How to Simplify A Square Root with A Calculator

Square roots are fundamental in mathematics, but they can often be simplified to make calculations easier. This guide explains how to simplify square roots using a calculator, including step-by-step instructions, examples, and a built-in calculator tool.

What is Square Root Simplification?

Square root simplification is the process of expressing a square root in its simplest radical form. This involves factoring the number under the square root into a product of perfect squares and other factors. The simplified form makes it easier to perform operations with square roots, such as addition, subtraction, multiplication, and division.
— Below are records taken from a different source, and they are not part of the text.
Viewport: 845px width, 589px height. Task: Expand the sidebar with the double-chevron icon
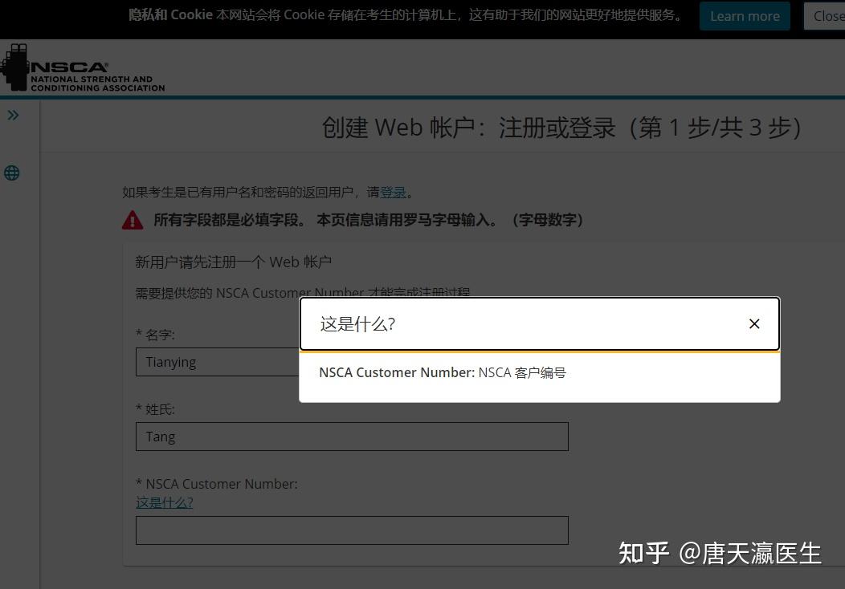pos(13,114)
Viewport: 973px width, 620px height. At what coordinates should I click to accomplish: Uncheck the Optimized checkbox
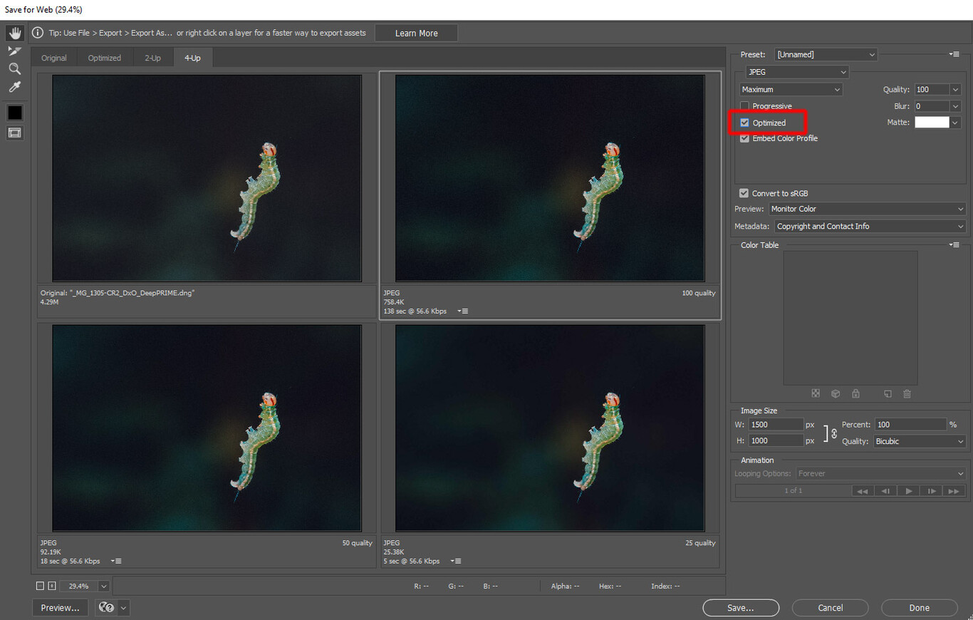point(745,123)
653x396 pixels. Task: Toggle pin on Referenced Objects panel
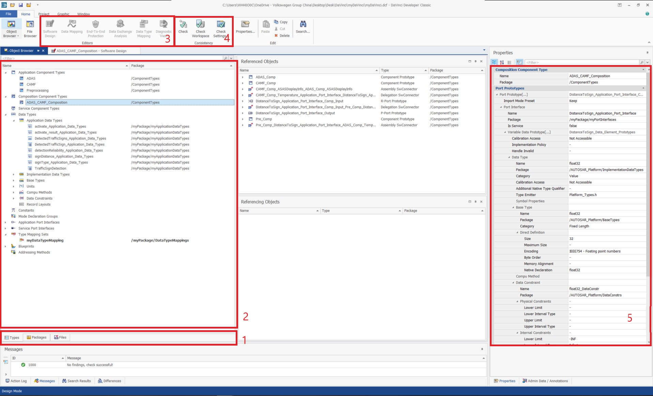tap(476, 61)
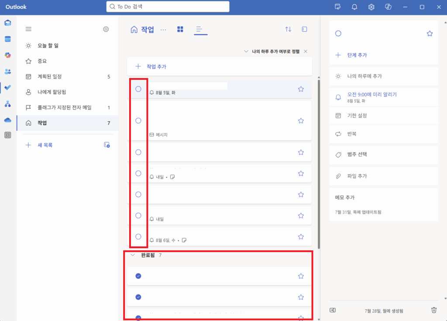The image size is (447, 321).
Task: Delete the task using the trash icon
Action: (x=433, y=310)
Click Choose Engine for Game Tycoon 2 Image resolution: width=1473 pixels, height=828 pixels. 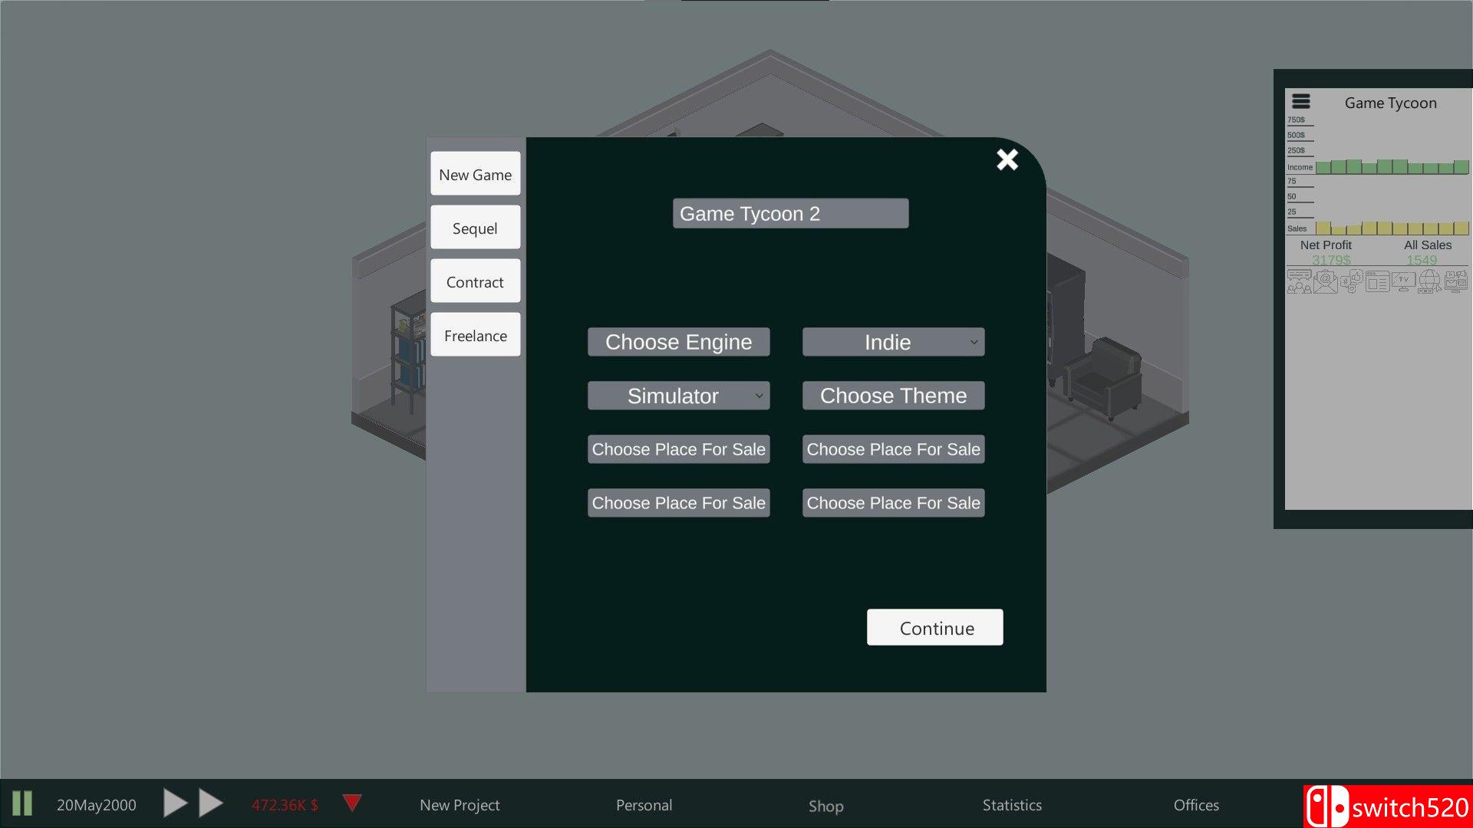click(x=678, y=342)
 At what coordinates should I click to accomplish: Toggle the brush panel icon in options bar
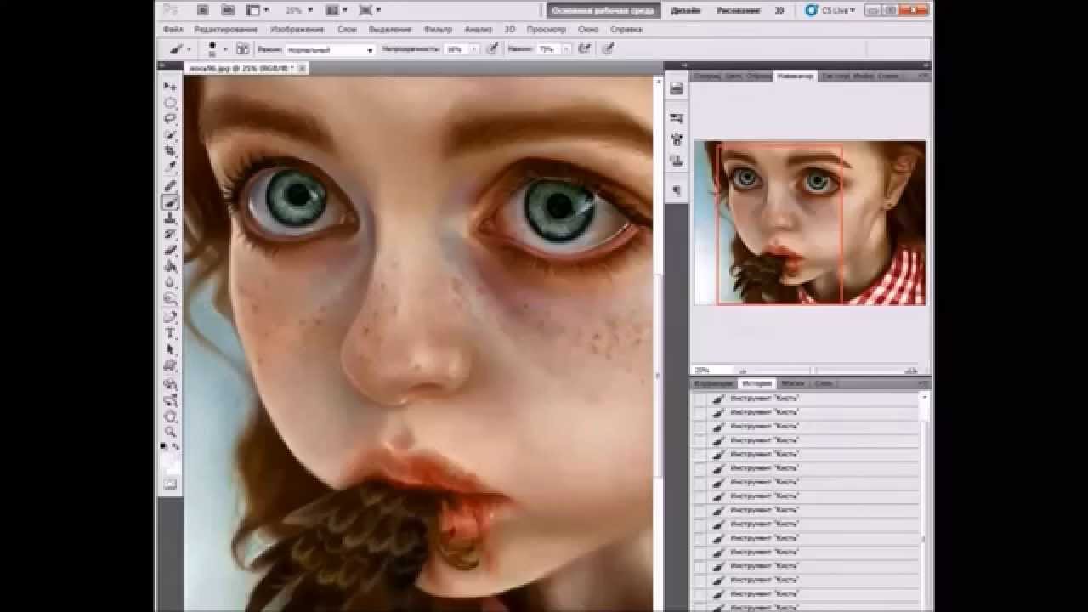pyautogui.click(x=242, y=49)
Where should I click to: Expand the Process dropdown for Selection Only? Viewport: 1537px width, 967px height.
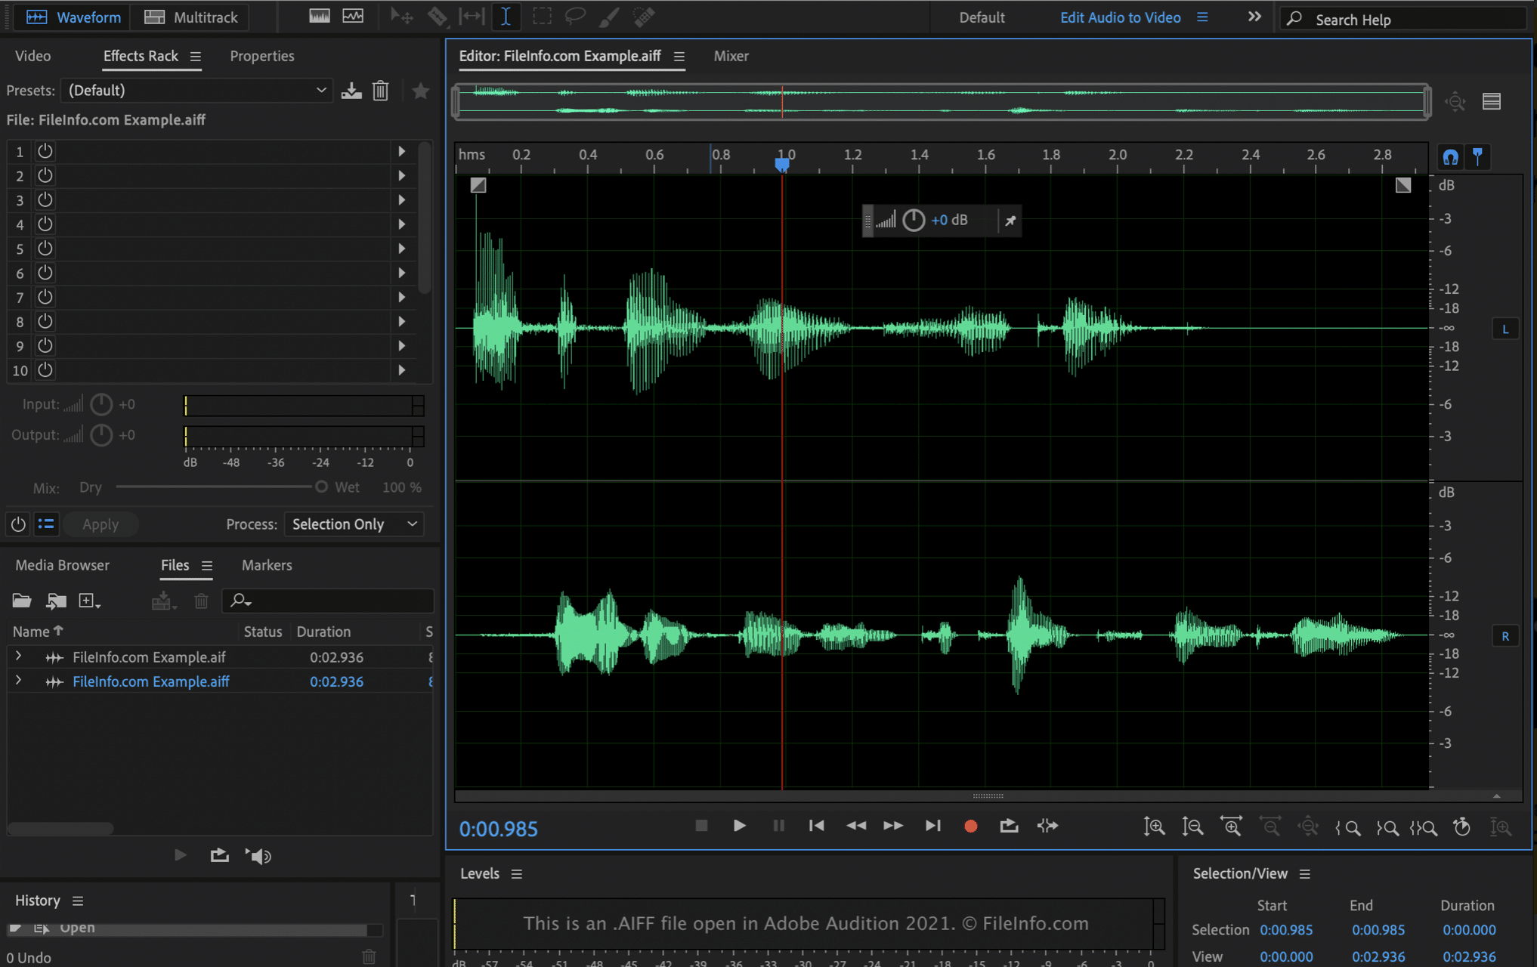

The general form of a simplified square root is:

√(a·b) = √a · √b

where a is a perfect square and b is not a perfect square.

Why Simplify Square Roots?

Simplifying square roots offers several advantages:

Easier calculations: Simplified square roots are easier to work with in mathematical operations.
Consistent form: Simplified square roots provide a standard way to represent square roots.
Reduced complexity: Simplified square roots make it easier to identify equivalent expressions.

How to Simplify Square Roots

To simplify a square root, follow these steps:

Factor the radicand: Break down the number under the square root into its prime factors.
Identify perfect squares: Look for factors that are perfect squares (1, 4, 9, 16, 25, etc.).
Separate the factors: Move the perfect squares outside the square root sign.
Simplify the remaining radicand: If possible, simplify the remaining radicand by factoring it further.

Note: The radicand is the number or expression inside the square root symbol (√).

Using a Calculator

While simplification is typically done by hand, calculators can help verify results and perform calculations with simplified square roots. Here's how to use a calculator for square root simplification:

Enter the radicand: Input the number you want to find the square root of.
Calculate the square root: Use the square root function on your calculator.
Compare with simplified form: Verify that the calculator's result matches your simplified form.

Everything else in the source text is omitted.